Thomas v Yates and Anor

Case

[2008] NSWSC 282

31 March 2008

No judgment structure available for this case.

CITATION: Thomas v Yates and Anor [2008] NSWSC 282
HEARING DATE(S): 31 March 2008
 
JUDGMENT DATE : 

31 March 2008
JURISDICTION: Common Law
JUDGMENT OF: Simpson J
EX TEMPORE JUDGMENT DATE: 31 March 2008
DECISION: Notice of motion dismissed.
Plaintiff to pay defendants' costs.
CATCHWORDS: PRACTICE AND PROCEDURE - Professional negligence - plaintiff's application for the defendants personally to attend voluntary mediation - whether the Court has power under s 2.1 of the Uniform Civil Procedure Rules to make such order - whether the Court should order mandatory mediation thereby requiring the defendants to participate - inappropriate use of power conferred by s 26 of the Civil Procedure Act - plaintiff entitled to seek Court ordered mediation if voluntary mediation not productive - application refused
LEGISLATION CITED: Civil Procedure Act 2005
CATEGORY: Procedural and other rulings
PARTIES: Sharon Thomas - (Plaintiff)
Jill Yates and Peter Knudsen - (Defendants)
FILE NUMBER(S): SC 20412/2006
COUNSEL: AP Cheshire - (Plaintiff)
D Davies SC - (Defendants)
SOLICITORS: Keddies - (Plaintiff)
Yeldham Price O'Brien Lusk - (Defendants)
      IN THE SUPREME COURT
      OF NEW SOUTH WALES
      COMMON LAW DIVISION
      DUTY LIST

      Simpson J

      31 March 2008

      JUDGMENT

1 HER HONOUR: I start by noting that in this matter I did not have available to me the court file. Given the information I have been provided with, although that might create some deficiency in the background material I am able to state, it does not affect the outcome or the substance of the matter.

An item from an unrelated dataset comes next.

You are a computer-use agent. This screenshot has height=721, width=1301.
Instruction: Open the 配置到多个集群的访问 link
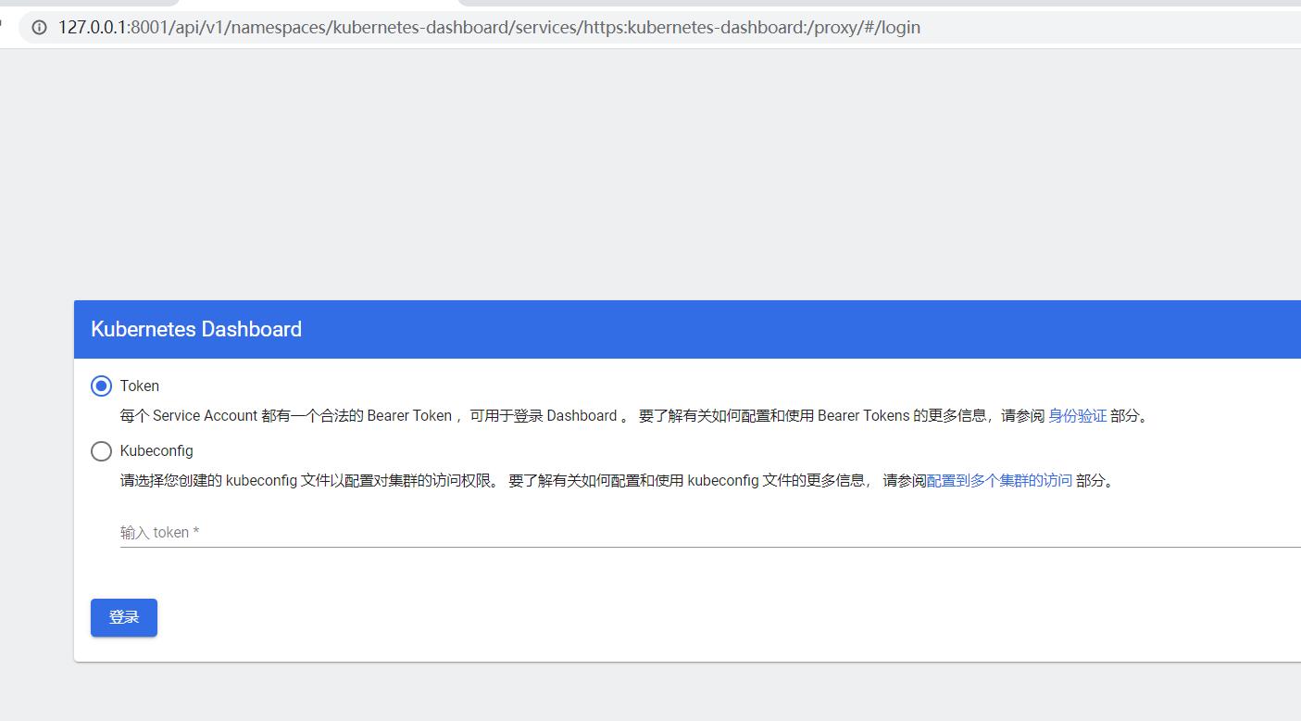tap(1002, 481)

2 The substantive proceedings involve a claim by the plaintiff against two legal practitioners in respect of advice given, or allegedly negligently omitted to have been given in 2000. That, in turn, arose out of the plaintiff having given birth, as a teenager, to a son who was disabled as a result of the plaintiff having suffered rubella during her pregnancy.

3 It can be discerned, I think, that there are some complex issues involved. I have been told that the defendants carried compulsory insurance cover but that that is limited and, on the plaintiff's case, it falls far below what she would anticipate being awarded by way of verdict if she is successful in her claim.

4 The parties, at the instigation of the defendants through their insurers, have agreed to attend and participate in a mediation which is fixed to take place tomorrow, 1 April 2008. I stress that this is a voluntary mediation.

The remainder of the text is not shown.